Convert the items starting at the line containing "Given: Click candidate" and ending at the line containing "pyautogui.click(x=66, y=412)" into a numbered list, leaving out blank lines.
....................
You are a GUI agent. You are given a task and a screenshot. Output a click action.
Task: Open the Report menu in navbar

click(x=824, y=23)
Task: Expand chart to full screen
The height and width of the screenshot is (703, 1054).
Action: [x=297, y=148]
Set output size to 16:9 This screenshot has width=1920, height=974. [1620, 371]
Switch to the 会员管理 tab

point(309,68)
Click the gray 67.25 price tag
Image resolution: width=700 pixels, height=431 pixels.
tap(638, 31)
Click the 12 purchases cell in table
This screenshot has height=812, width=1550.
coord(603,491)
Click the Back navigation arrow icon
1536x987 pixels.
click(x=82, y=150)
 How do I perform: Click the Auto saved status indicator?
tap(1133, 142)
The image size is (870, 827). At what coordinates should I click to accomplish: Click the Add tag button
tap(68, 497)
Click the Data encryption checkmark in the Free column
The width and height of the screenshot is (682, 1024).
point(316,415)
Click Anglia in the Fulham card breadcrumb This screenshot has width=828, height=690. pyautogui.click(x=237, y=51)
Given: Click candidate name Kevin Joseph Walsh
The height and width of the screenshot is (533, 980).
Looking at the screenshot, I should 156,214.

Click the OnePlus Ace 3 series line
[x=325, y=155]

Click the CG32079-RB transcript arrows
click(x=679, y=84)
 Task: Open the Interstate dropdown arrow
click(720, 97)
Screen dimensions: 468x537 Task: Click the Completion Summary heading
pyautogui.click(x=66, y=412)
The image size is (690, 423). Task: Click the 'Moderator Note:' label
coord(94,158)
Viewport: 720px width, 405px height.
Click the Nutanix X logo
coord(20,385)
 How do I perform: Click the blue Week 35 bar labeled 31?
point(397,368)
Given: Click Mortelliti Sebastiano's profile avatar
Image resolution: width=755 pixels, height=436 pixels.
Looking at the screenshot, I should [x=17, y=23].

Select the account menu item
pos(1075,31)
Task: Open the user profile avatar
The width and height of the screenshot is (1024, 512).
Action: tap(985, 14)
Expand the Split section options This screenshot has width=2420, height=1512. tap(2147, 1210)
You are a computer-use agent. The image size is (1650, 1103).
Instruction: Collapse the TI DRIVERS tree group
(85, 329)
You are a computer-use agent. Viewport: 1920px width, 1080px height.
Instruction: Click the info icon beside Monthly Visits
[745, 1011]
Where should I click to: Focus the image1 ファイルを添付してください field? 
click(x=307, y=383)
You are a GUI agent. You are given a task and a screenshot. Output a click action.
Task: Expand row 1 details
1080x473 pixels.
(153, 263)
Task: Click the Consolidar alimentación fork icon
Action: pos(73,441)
....................
* **WRITTEN REPLY**:
1. Given: Click candidate name Kevin Joseph Walsh
2. The height and width of the screenshot is (533, 980).
3. Looking at the screenshot, I should 156,214.
4. Click the OnePlus Ace 3 series line
5. [x=325, y=155]
6. Click the CG32079-RB transcript arrows
7. click(x=679, y=84)
8.  Task: Open the Interstate dropdown arrow
9. click(720, 97)
10. Screen dimensions: 468x537 Task: Click the Completion Summary heading
11. pyautogui.click(x=66, y=412)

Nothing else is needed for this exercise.